> _PAGE EXCERPT_
※
The Brown Door: Adult Mission Story for June 13, 2026
By Gina Wahlen
This week’s mission story is about how the first people joined the Seventh-day Adventist Church on Zanzibar island, which is part of Tanzania and located just off Africa’s eastern coast. This story happened in 1987.
It was a Sabbath morning, a normal day on the African island of Zanzibar.
Josiah, the first doctor of the only Seventh-day Adventist clinic on the island, was getting ready for church when he heard a knock on the clinic’s door.
He was surprised.
No one had ever knocked on the door since he had moved into the clinic many months earlier.
During his time on the island, he had learned that it was highly unusual for people to knock.
If islanders wanted the attention of someone inside a house, they cried out, “Hello! Hello!”
People only knocked on doors on Tanzania’s mainland, where he had been born.
Josiah walked over to the door and swung it open. The door was large and brown, the only one of its kind in the neighborhood. Outside he saw seven strangers — three men, a woman, a teen, and two children.
“What would you like?” he asked.
A man replied, saying, “Doctor, we know that this is a clinic, and we are here to talk to you.”
“What would you like to talk about?” Josiah asked.
“Just listen to us,” the man said. “We want to talk to you.”
The doctor invited the people to come inside.
The man introduced himself as Moses and the others as his wife, children, and a friend named Ezekiel.
Then he told an unusual story.
He said that he had had a dream in which he was told to go to such-and-such a neighborhood.
“There, you will see a big, brown door,” a voice said. “Knock on the door. The people who open it are Christians from the mainland who have brought Jesus to this island. They will tell you what to do.”
Moses found the dream surprising but, when he woke up, he decided to ignore it.
Then he had the same dream again. He ignored it again.
When he had the dream for a third night, he called his family together in the morning and brought them to the clinic. It was early on Saturday morning.
“There is only one big, brown door in this neighborhood,” he told Josiah. “I recognized it from the dream. But when we arrived this morning, the door was closed. I was told in the dream to knock, so I knocked.”
Josiah smiled.
Moses continued. “Maybe it is you who I’m looking for from my dreams,” he said. “Are you a Christian?”
Josiah nodded.
“Today, is a worship day, and I’m going to my place of worship now,” Josiah said. “Would you like to go together?”
Moses agreed.
※
> _MATERIAL PROVIDED_
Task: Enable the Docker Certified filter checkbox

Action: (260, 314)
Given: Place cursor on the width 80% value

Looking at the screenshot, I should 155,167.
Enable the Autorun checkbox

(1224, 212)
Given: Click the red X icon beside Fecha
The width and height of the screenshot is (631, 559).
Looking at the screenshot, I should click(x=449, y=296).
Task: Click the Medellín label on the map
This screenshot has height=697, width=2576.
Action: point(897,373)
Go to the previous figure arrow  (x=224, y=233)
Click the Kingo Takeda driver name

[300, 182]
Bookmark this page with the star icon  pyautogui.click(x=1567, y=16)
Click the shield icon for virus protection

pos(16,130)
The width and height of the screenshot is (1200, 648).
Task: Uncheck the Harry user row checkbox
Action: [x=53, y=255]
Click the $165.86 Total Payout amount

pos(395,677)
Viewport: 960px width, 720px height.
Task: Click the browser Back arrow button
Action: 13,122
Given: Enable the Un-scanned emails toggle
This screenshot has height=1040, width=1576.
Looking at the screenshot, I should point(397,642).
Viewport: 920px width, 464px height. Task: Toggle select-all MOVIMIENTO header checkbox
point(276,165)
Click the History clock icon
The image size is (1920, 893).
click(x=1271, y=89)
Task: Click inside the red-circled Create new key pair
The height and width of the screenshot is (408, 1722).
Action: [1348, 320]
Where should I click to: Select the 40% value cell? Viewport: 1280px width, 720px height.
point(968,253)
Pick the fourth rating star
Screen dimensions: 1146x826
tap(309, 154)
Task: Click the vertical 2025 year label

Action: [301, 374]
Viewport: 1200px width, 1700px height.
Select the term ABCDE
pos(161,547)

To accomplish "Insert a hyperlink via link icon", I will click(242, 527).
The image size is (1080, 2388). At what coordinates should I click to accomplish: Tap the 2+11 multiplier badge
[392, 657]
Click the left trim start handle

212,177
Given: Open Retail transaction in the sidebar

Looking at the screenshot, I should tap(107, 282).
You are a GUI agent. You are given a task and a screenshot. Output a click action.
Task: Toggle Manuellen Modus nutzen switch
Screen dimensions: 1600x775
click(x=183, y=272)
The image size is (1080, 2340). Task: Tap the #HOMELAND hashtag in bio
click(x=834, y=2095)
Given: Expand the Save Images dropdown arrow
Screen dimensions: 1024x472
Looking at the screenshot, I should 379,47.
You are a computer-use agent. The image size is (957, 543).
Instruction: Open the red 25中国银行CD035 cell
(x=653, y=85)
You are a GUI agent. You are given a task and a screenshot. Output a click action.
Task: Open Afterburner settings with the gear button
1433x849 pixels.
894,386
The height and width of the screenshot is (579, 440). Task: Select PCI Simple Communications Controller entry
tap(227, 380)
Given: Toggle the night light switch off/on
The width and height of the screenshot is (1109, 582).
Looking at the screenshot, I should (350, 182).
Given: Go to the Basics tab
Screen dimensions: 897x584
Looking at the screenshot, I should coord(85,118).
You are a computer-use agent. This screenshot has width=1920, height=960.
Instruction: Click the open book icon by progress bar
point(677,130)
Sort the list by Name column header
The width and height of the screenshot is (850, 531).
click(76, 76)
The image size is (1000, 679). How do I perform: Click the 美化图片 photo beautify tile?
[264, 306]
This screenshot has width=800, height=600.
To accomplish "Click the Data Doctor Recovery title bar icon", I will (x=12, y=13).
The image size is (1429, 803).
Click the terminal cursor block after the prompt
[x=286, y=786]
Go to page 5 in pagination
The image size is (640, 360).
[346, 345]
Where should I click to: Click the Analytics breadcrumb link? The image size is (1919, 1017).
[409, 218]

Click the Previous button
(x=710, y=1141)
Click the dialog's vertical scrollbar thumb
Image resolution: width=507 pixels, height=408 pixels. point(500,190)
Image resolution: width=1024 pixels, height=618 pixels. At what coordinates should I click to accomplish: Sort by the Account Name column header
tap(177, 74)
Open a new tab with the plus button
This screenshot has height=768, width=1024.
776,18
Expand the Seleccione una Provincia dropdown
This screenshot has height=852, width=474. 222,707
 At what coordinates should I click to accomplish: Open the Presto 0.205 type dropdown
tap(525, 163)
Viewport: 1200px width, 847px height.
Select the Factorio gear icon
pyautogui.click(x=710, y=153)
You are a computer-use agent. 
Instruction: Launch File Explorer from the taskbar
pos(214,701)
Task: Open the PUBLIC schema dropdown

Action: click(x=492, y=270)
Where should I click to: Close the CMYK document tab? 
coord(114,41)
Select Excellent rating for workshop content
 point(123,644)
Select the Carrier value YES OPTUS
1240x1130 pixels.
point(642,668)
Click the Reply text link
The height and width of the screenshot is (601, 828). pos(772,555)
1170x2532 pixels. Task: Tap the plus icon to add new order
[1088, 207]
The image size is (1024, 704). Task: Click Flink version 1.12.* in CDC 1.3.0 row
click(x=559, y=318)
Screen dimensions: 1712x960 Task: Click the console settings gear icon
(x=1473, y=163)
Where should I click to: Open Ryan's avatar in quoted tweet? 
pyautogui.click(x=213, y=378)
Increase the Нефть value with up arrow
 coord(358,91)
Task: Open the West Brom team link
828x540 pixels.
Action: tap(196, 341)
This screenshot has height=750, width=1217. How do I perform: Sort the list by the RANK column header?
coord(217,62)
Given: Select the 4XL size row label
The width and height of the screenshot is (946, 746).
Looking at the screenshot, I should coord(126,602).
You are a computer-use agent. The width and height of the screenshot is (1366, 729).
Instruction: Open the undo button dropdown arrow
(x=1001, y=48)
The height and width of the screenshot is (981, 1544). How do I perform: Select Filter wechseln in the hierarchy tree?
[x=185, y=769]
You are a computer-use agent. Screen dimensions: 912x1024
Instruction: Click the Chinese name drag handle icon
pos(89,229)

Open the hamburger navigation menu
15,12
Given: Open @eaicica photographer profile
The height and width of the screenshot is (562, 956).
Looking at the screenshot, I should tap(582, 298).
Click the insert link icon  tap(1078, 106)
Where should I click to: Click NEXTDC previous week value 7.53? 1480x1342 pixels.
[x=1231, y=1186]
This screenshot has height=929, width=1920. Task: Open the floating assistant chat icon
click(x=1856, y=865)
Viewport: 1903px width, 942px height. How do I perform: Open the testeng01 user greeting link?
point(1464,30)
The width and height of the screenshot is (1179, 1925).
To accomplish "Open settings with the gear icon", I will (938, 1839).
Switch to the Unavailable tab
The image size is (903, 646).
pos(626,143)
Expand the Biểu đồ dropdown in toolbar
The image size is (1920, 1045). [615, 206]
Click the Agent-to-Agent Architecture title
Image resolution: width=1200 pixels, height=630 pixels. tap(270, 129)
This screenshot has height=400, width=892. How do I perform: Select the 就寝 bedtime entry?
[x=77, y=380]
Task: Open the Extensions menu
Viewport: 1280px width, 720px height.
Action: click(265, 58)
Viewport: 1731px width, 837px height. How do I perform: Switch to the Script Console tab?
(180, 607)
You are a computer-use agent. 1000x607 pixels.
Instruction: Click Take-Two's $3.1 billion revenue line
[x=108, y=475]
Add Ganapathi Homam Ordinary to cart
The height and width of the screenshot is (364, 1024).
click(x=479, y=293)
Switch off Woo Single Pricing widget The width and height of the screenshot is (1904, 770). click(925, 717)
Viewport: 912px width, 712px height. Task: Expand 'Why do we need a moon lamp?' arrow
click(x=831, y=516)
※
> _TASK LIST_
• 1. Duplicate a passage from the mission story word for word: begin at the words "It was a Sabbath" and stop after the words "many months earlier.".
• 2. According to the mission story, how did people on Zanzibar get the attention of someone inside a house?
• 3. Take the mission story further, picking up right after its final sentence.
The entries have nothing to do with the mission story.

> _ANSWERS TO THIS EXERCISE_
• 1.
It was a Sabbath morning, a normal day on the African island of Zanzibar.
Josiah, the first doctor of the only Seventh-day Adventist clinic on the island, was getting ready for church when he heard a knock on the clinic’s door.
He was surprised.
No one had ever knocked on the door since he had moved into the clinic many months earlier.

• 2. They cried out, "Hello! Hello!"

• 3.
The group walked to the road and boarded a bus to a house church. Afterward, they ate lunch there and caught a bus back to the clinic.
After that day, Moses and his family began going to the house church every Sabbath. Josiah came to their home and studied the Bible with them. It turned out that Moses was a Christian who had moved to Zanzibar from the mainland seven years earlier. He had recently met a Seventh-day Adventist literature evangelist on the island, and he and his friend, Ezekiel, had been discussing the Bible with him.
It was then that he had the dream about the big, brown door.
The day came that Josiah contacted a pastor on the mainland and informed him that he knew two people — Moses and Ezekiel — who were ready for baptism.
The pastor was surprised.
No one had been baptized on Zanzibar for many years.
A short time later, the pastor baptized Moses and Ezekiel in the waters of the Indian Ocean.
Josiah rejoiced as he saw the two men commit their lives to Jesus.
He had done nothing except open the big, brown door.
God had done the rest.
The big, brown door that Josiah opened at the Zanzibar Seventh-day Adventist Dispensary has been replaced with another door in the years since this story took place. But today, more than a door needs to be replaced at the two buildings that make up the clinic. You can be part of this story by giving to this quarter’s Thirteenth Sabbath Offering, which is also known as the Quarterly Mission Project Offering. Offering funds will allow Zanzibar Seventh-day Adventist Dispensary’s two buildings to be demolished and replaced with two modern buildings. Thank you for giving generously to this important project.

Tanzania is the world’s largest producer of cloves.
Tanzanite is a deep-blue gemstone discovered in 1967 and only found in Tanzania.